The Packaging Waste Fund resulted in the creation of the Netherlands Institute for Sustainable Packaging (KIDV), which is funded for 10 years at 2M euros per year by the fund. The KIDV employs a staff of 16 and acts as a national clearing house for developing, sharing and bringing knowledge together in the form of events, collaborative research, tools and expert advice (38). The KIDV is similar to the non-profit member-supported American Sustainable Packaging Coalition, which has been active since 2004.
A lot of the KIDV’s current activities focus on plastics, as the Netherlands already recycles a majority of non-plastics. For example, last July, they initiated a Community of Practice (CoP) with a consortium of companies facing similar challenges related to developing metallized flexible packaging that is suitable for the circular economy (39). The government decided that one of the five focus areas of its circular economy initiatives should focus on plastics.

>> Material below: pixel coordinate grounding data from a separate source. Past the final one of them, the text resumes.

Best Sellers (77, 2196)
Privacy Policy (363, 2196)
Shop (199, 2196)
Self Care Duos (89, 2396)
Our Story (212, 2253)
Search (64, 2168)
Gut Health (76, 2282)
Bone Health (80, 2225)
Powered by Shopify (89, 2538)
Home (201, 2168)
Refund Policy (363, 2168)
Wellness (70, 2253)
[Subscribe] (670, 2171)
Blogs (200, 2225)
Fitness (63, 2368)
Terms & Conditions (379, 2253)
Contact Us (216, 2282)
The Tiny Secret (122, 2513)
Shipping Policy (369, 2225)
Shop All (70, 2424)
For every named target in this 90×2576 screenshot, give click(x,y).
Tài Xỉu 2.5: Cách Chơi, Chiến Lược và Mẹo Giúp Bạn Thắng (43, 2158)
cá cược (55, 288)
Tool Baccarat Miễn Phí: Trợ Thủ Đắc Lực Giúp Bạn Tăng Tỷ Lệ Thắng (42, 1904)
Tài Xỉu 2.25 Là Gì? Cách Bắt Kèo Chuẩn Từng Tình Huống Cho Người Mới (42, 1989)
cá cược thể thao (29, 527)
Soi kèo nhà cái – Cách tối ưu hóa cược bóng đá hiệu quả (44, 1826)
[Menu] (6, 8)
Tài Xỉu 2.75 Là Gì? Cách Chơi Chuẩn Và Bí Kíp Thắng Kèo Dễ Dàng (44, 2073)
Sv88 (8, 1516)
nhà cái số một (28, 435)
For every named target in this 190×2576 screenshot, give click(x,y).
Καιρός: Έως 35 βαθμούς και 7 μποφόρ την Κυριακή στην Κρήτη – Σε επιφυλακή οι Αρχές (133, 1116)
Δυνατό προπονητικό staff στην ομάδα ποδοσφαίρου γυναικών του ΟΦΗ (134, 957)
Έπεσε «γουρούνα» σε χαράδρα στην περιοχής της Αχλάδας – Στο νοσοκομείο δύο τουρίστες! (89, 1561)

In private industry, in February 2019, Dutch Grocery Store Organization made up of 24 corporate members agreed to reducing all packaging in their retail stores by 20% by 2025 (40). Initial efforts will focus on fruits and vegetables and on increasing recycled content of packaging. Another organization, MVO (Dutch Foundation for Socially Responsible Entrepreneurship) is also working on facilitating circular economy projects and matchmaking between companies. Their Future Proof Community website has more than 3,500 companies and acts as a matchmaker for companies that put out sustainable or circular challenges and companies suggesting solutions (41).